You can use FreeRice.com and change the subject to basic math or multiplication tables. The site is cool for two reasons. One, it adjusts to your skill level, get a few right then it gets a little harder, get some wrong and it gets easier. Two, every question you get right, you donate some rice to the UN World Food Program. Oh and Three, its free!

Oh damn, I just saw the part about internet access being hard to get. That kind of makes it more difficult.

But yeah, the deal the consultants are offering seems designed to make nice residual incomes for them.
posted by fenriq at 8:41 PM on November 19, 2009


Also, found this big list of free programs to download.

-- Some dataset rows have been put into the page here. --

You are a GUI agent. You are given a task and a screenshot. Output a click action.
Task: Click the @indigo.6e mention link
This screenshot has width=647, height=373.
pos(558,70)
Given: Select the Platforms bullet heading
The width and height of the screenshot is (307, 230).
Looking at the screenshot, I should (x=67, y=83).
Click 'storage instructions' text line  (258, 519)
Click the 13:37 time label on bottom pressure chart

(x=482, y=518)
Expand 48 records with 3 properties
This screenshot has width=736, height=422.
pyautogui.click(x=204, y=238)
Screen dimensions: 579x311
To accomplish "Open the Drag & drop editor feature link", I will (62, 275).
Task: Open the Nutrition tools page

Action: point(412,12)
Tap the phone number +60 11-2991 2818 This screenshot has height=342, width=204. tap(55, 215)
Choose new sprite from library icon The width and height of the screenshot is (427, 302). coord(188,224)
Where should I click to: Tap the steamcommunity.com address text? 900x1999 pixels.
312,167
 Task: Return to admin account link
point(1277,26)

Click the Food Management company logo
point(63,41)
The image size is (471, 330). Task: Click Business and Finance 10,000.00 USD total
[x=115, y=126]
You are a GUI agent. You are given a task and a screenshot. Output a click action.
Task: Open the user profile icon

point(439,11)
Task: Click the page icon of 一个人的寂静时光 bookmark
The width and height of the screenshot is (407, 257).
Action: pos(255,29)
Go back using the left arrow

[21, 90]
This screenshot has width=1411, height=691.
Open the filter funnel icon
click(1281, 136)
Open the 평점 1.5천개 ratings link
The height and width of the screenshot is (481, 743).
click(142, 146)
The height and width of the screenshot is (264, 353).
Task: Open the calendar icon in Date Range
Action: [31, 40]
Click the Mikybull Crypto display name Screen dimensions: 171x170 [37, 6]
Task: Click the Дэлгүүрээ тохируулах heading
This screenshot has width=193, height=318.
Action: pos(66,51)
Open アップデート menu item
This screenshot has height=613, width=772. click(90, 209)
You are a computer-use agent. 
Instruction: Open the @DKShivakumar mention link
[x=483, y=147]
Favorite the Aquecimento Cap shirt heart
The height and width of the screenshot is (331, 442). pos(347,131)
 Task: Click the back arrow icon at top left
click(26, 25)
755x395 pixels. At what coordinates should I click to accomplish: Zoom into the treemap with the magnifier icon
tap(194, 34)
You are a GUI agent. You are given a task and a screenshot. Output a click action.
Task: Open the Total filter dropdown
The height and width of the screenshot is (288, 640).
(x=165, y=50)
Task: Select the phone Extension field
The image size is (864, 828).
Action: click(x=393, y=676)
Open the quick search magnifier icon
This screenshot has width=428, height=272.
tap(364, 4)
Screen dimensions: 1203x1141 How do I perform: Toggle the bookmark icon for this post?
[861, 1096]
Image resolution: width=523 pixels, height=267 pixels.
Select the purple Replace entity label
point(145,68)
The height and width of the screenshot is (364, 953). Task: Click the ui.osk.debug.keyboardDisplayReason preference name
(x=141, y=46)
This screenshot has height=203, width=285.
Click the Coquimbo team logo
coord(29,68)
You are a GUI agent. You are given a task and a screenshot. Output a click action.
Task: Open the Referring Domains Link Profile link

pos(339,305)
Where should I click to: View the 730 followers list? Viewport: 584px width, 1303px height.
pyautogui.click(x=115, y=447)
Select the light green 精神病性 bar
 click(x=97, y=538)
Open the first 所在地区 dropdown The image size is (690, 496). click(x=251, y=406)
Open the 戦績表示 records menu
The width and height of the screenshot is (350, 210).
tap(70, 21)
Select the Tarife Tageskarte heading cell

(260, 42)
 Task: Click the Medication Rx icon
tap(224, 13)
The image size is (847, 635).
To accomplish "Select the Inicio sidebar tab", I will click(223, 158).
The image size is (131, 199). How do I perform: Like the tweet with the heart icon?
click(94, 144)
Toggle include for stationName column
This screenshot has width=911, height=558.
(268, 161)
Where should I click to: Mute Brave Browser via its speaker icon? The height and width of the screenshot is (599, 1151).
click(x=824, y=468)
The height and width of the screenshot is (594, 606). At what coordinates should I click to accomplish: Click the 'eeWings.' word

Brothersoft Free Math Download
posted by fenriq at 8:44 PM on November 19, 2009


There are probably dozens of programs that do this.

Vut FWIW, having done the 'give poor kids computers' thing, don't expect them to jump on this.
posted by k8t at 8:55 PM on November 19, 2009


Response by poster: FreeRice is a cute example, but not covering anything beyond arithmatic is a problem. Preferably, it would at least cover fractions.

Nothing on brothersoft seems to either adapt or cover many types of lessons. Nice site though.

K8t, I'm not trying to sell computers to kids. I'm trying to make sure that these bureaucrats don't buy this software. They're not going to be convinced by "this doesn't work," but "there is a free, easier alternative" will be wildly persuasive.
posted by Suciu at 9:07 PM on November 19, 2009


I don't have software recommendations, but I do have a suggestion based on a statement in your last reply. Don't count on "there is a free, easier alternative" being wildly persuasive; they may be looking for a package that seems to solve most of their administrative problems. Sad to say but I've seen before where good, simple, supported open-source packages were trumped by expensive, complex solutions because they supposedly were less maintenance. Focus on the completeness of any solution you bring to them, and make sure to tout what support there is for it, whether in-house or through service contracts. There is more than merit being considered by academic administrators.
posted by Hardcore Poser at 9:19 PM on November 19, 2009


Look at Etoys running on Squeak (a language that can run on any operating system, and also on the OLPC laptops). Etoys is very flexible but has been used a lot to teach math. Free, open source, etc. Here are some examples of what you can do with etoys. You can do all different kinds of math- from understanding shapes to much more complex stuff, like modeling acceleration.
There's a very active developer community and a very very active user community, including a lot of educators in developing countries. Here's a site for educators in S. Africa, designed for teachers with no computer expertise.
posted by cushie at 9:20 PM on November 19, 2009


Academic is perhaps a poor choice of words given that basic math is what we're talking about; pretend I said educational administrators; thanks :/
posted by Hardcore Poser at 9:22 PM on November 19, 2009


Response by poster: I think I'd have to design the program myself using squeak. Not really an option. :-/
posted by Suciu at 9:40 PM on November 19, 2009


I don't have a good answer for you. There's TuxMath which is a math-based computer game for young kids. (In case the name isn't a giveaway it's open source, and there are Windows builds.) The game is pretty limited.

If internet access is expensive but inkjet printing is cheap, feel free to use my own worksheet generator.

Oh, and check out Coolmath-Games. Save the .swf files to the desktops so you can run them locally.

Unfortunately, none of these are likely to present much of a threat to marketers touting a complete adaptive solution.